Какая наглая попытка оклеветать Шнеппенгорста!
Он нужен сейчас, как Гофман, как Носке, как Эберт и Шейдеман! А потом? Потом видно будет, кто нужен дальше.
Сверкающий огнями зал насыщался азартом боя, и все шевельнулись и тотчас же затихли, когда слово было предоставлено наконец прокурору.
Прокурор поднялся спокойным и сильным движением.
Он начал просто, без жестикуляции, голосом, идущим из глубины души:
— Больше четырех лет длилась мировая война. Она была проиграна Германией.
Этой краткой и точной формулировкой главного несчастья он сразу же завоевал внимание всех.
— Неслыханные, почти невыносимые бедствия,— продолжал он,— принесло и приносит нам это поражение. Сверхчеловеческое напряжение нужно, чтобы вынести это бремя и сохранить мощь германского государства.
И прокурор, точно датируя каждое событие, ужаснул присутствующих напоминанием о советской республике. На истомленный, измученный баварский народ обвиняемый взвалил новое горе, новое несчастье! Он со своими соратниками разжег братоубийственную бойню!

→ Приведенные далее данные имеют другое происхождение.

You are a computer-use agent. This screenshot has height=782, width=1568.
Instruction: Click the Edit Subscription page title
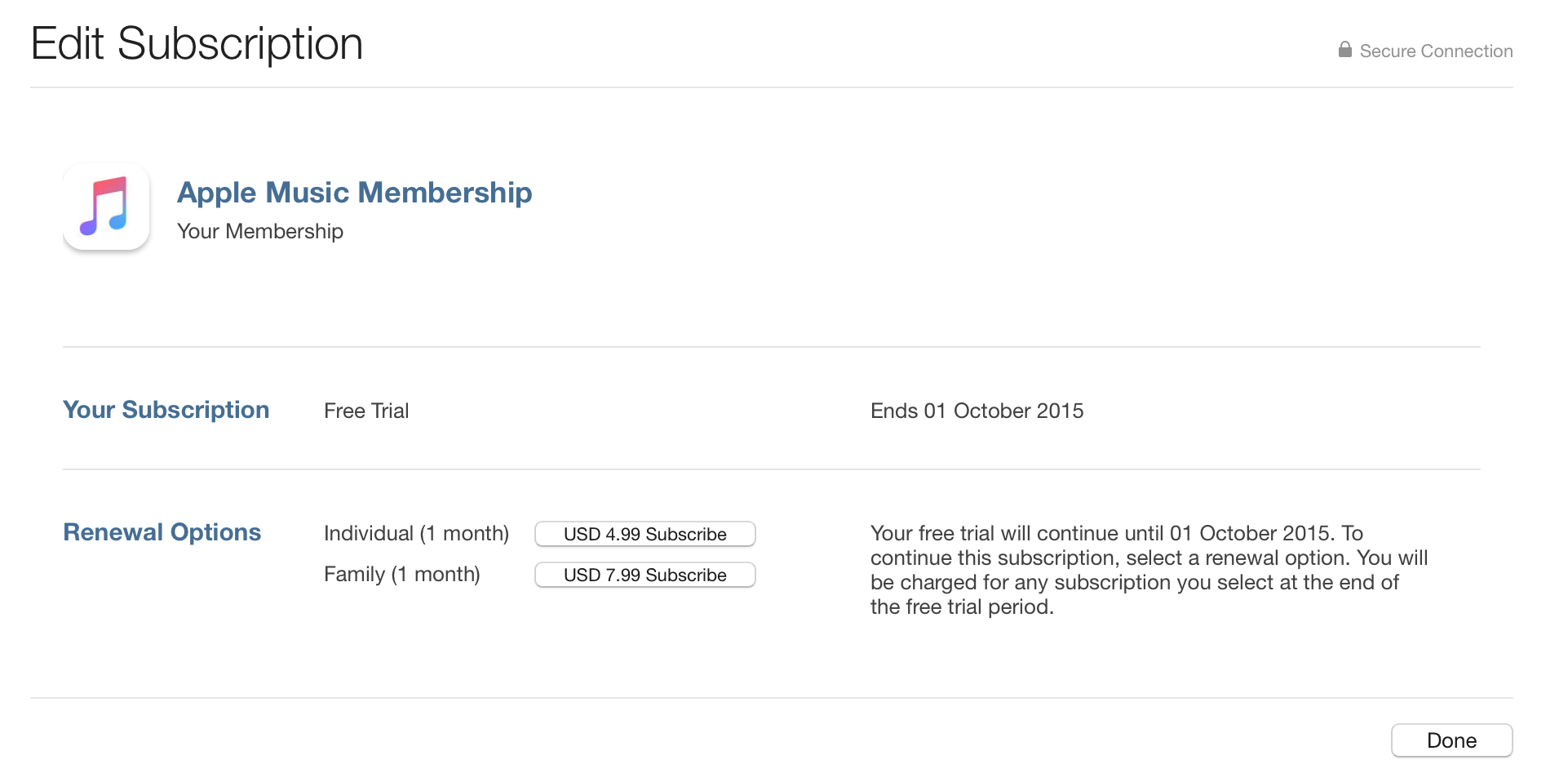coord(197,42)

— Это были чужеземцы! — восклицал прокурор, позволяя уже себе легкую жестикуляцию. — Это была клика чуждых элементов, не желавших мира нашей родине! Это они нарушили мир и выхлестнули страсти в никогда еще не виданном образе!

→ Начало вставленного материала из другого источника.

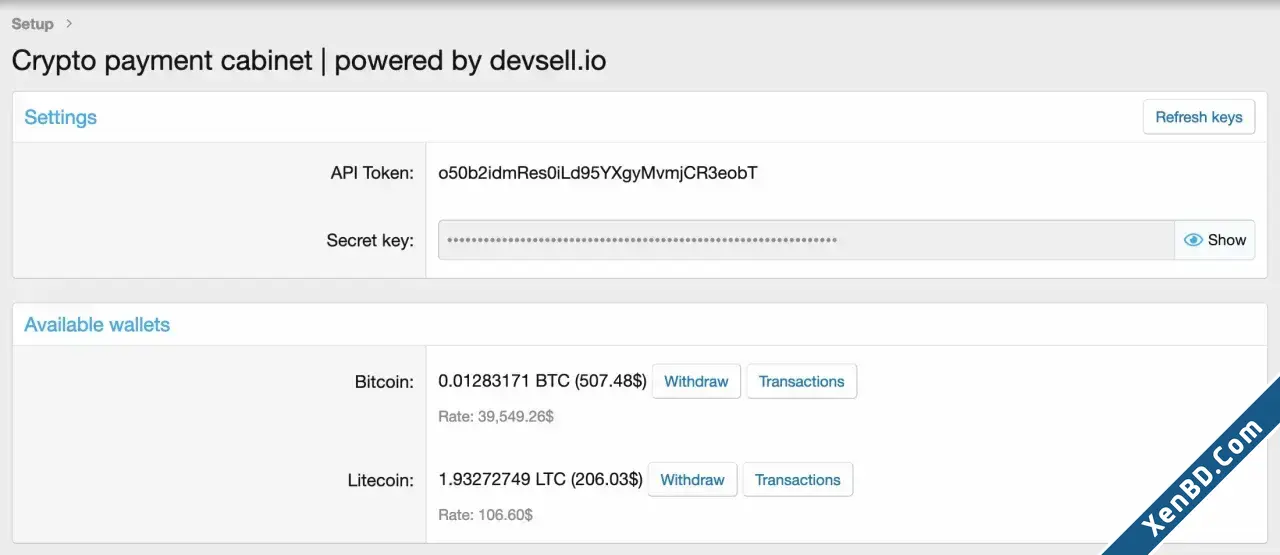Click the masked Secret key field
Viewport: 1280px width, 555px height.
click(806, 240)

Слова и жесты прокурора воплощали всю силу чувств и мыслей аудитории. Каждый чувствовал в голосе прокурора свой голос, в интонациях и жестах его — движения своей души.

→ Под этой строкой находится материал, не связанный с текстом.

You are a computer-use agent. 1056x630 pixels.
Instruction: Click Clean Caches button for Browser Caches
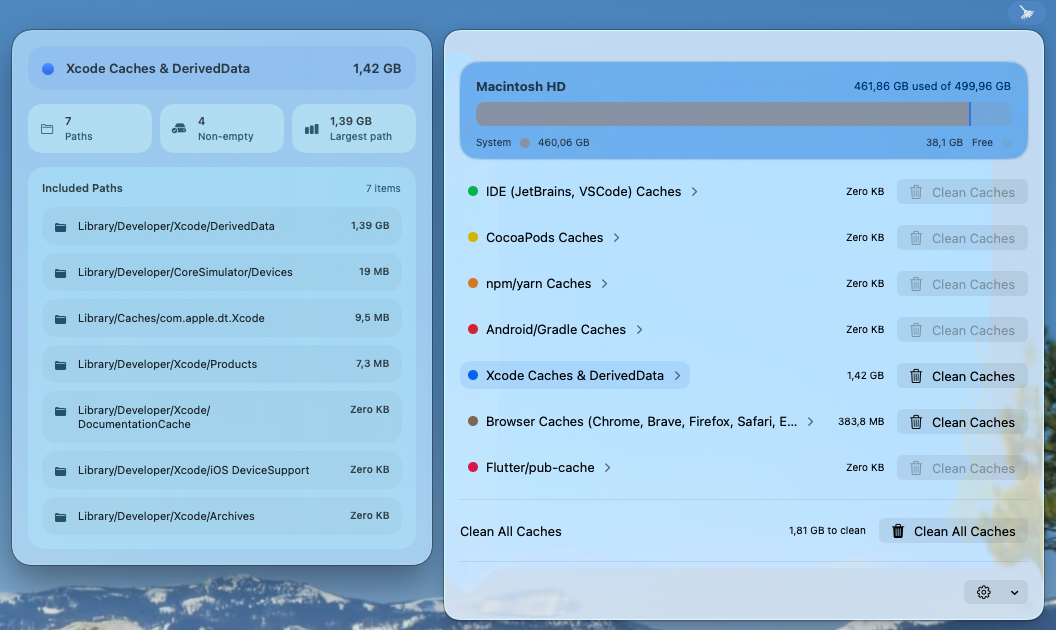[962, 422]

— Обвиняемый сам заявил, что он отвечает за все! — так резюмировал свой рассказ прокурор.
Вот здесь, на скамье подсудимых, сидит этот обросший неровной бородой человек, чтобы расплатиться за «все беды и несчастья Баварии, за все страхи и мучения порядочных людей, и всем ясно, что он — государственный изменник. Но, чтоб совершилась месть, чтоб беспощадной карой разрешился гнев общества и сменился плодотворным миром, надо выбросить этого человека за все пределы человеческой морали, даже той, которой поклоняется он сам. Надо показать, что это — бесчестный человек, действовавший по бесчестным мотивам.
Прокурор приступил к главной части своей речи голосом резким и звонким, в котором дрожало еле сдерживаемое негодование.
— Он разжег гражданскую войну,— говорил он,— но где был этот человек, где был этот вождь, когда надо было телом своим и жизнью постоять за свою идею?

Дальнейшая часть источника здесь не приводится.